■ **EXCERPT**:

________________________

Question

In: Finance

b) There has been considerable growth in recent years in the use of economic analysis in...

b) There has been considerable growth in recent years in the use of economic analysis in investment management. Further significant expansion may lie ahead as financial analysts develop greater skills in economic analysis and these analyses are integrated more into the investment decision-making process. The following questions address the use of economic analysis in the investment decision-making process: (1) Differentiate among leading, lagging, and coincident indicators of economic activity, and give an example of each based on the part a). (2) Indicate whether the leading indicators are useful for achieving above-average investment results in automobile Industry. Justify your conclusion.

Solutions

Expert Solution

Economists and investors are constantly watching for signs of what's immediately ahead for the markets and for the larger economy.

  • Leading indicators are considered to point toward future events.
  • Lagging indicators are seen as confirming a pattern that is in progress.
  • Coincident indicators occur in real-time and clarify the state of the economy.

________________________

■ **INFORMATION PROVIDED**:
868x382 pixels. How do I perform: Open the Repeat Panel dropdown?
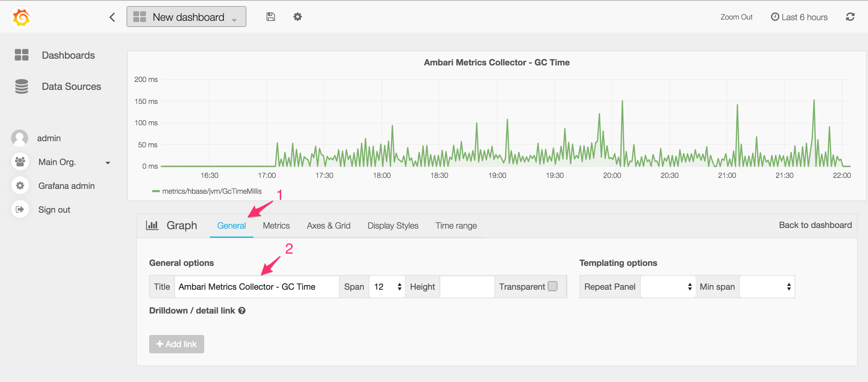click(668, 286)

________________________

■ **JOB**: Repeat verbatim the portion of the economic indicators text above, between "In: Finance" and "Justify your conclusion.", inclusive.

■ **FULL SOLUTION**:
In: Finance

b) There has been considerable growth in recent years in the use of economic analysis in...

b) There has been considerable growth in recent years in the use of economic analysis in investment management. Further significant expansion may lie ahead as financial analysts develop greater skills in economic analysis and these analyses are integrated more into the investment decision-making process. The following questions address the use of economic analysis in the investment decision-making process: (1) Differentiate among leading, lagging, and coincident indicators of economic activity, and give an example of each based on the part a). (2) Indicate whether the leading indicators are useful for achieving above-average investment results in automobile Industry. Justify your conclusion.